The winger re-tooled his game slowly with the Avalanche, collecting 23 goals and 48 points in 120 games from 2019-21. Nichushkin was fine. He was solid.
This season, he graduated to stellar. Even Bednar didn’t see that coming.
“I’m a little bit surprised at where he’s gotten with his game,” Bednar admitted. “And on the other hand, there’s a lot of reasons why it’s not surprising for me. He’s found his place here. He started on our third line, went to our second, now he plays on our first. He’s earned every step of that. He’s highly dedicated, highly motivated, and he puts in a lot of work and he’s one of our hardest-working guys.”
That starts for Nichushkin in the gym. Bednar is regularly among the last people to leave Colorado’s facilities after cutting video or doing game preparation. But Nichushkin’s discipline often leaves him alone to turn out the lights.
“I’ll be walking out of the room and I’ll see Val walk out of the room; he’s just getting done lifting,” Bednar said. “That’s the type of guy he is. And then even in the morning, he’s already here. He’s not injured, he doesn’t need treatment, but he’s here. He’s going to put some work in. When you watch him work on a daily basis, it’s not that surprising he’s taken off where he is.”
Bednar compares Nichushkin to MacKinnon in their meticulousness and hunger to improve. Nichushkin’s teammates are used to seeing (and discussing) MacKinnon’s level of focus; now they can put Nichushkin in the same category, too.
“Val is just such a driven player,” defenseman Devon Toews said. “He works so hard off the ice to prepare himself. In the playoffs, he’s such a strong, big body and he plays the game so hard.

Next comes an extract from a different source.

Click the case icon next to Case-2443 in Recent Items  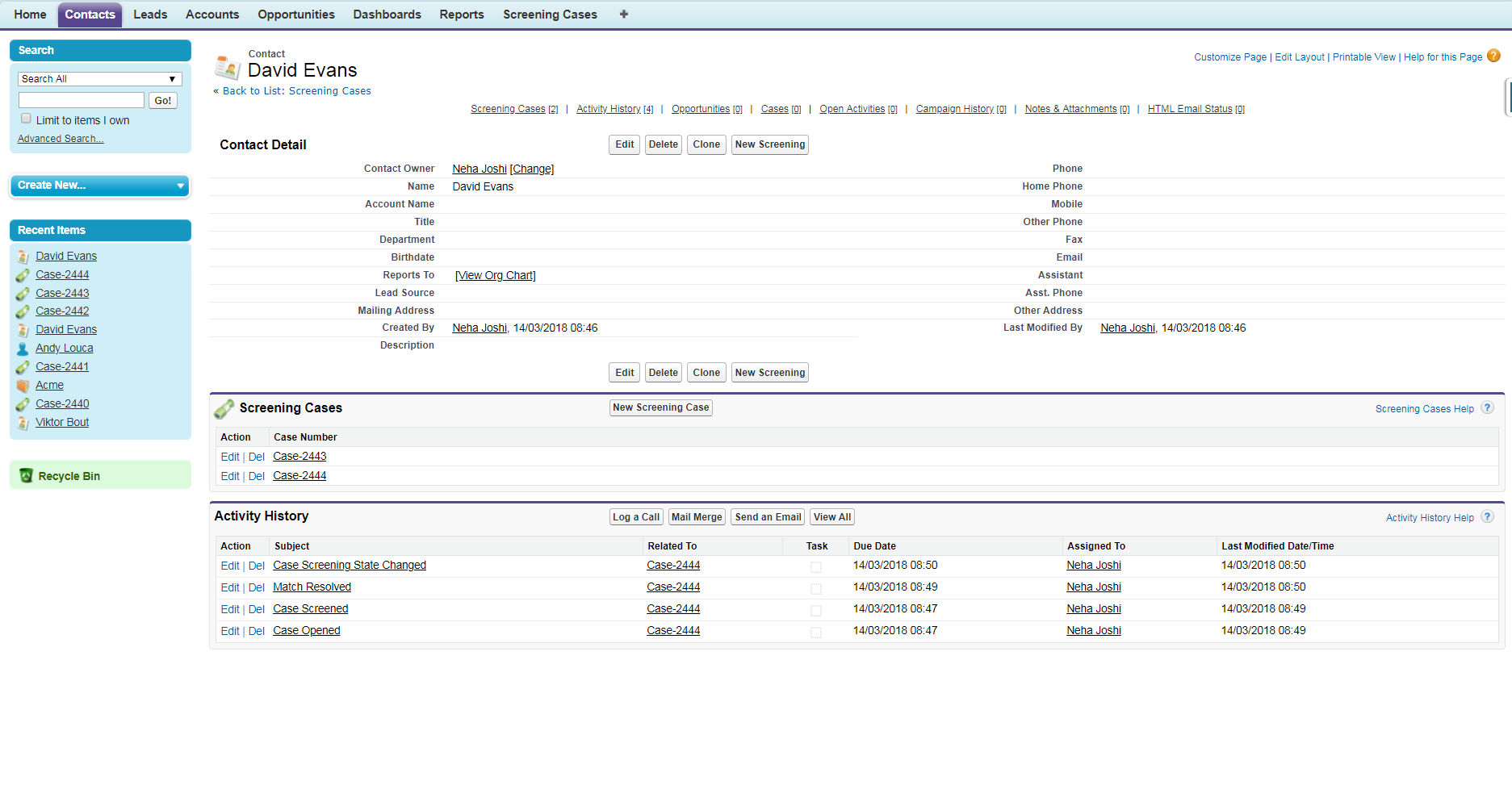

For a big guy who skates so well, it’s kind of a lost art. You don’t see it that often: a guy with his size, with his ability to move and protect pucks, and he’s finding himself in great scoring areas and playing really well for us.”
Colorado is expecting this Cup Final to be a grind. Bednar acknowledged on Friday that the Avalanche still haven’t seen Tampa Bay’s best game.
The same could be said of Nichushkin. Suddenly his ceiling feels menacingly high. That would go a long way considering Kadri’s status remains up in the air. The injured center has resumed skating with a stick, but there’s no word on availability moving forward.
Which means Nichushkin should remain, vitally, in Colorado’s top six.
After a long road, it’s where he belongs.
“Val is a horse,” J.T. Compher said. “He defends so well. He skates so well. He’s physical. He uses his body. He’s skilled. He’s got a real nice shot. He’s done a great job of giving us options throughout our lineup. He plays the right way every night. He’s hard to play against. He’s been a very important player for us all year, especially in the postseason.”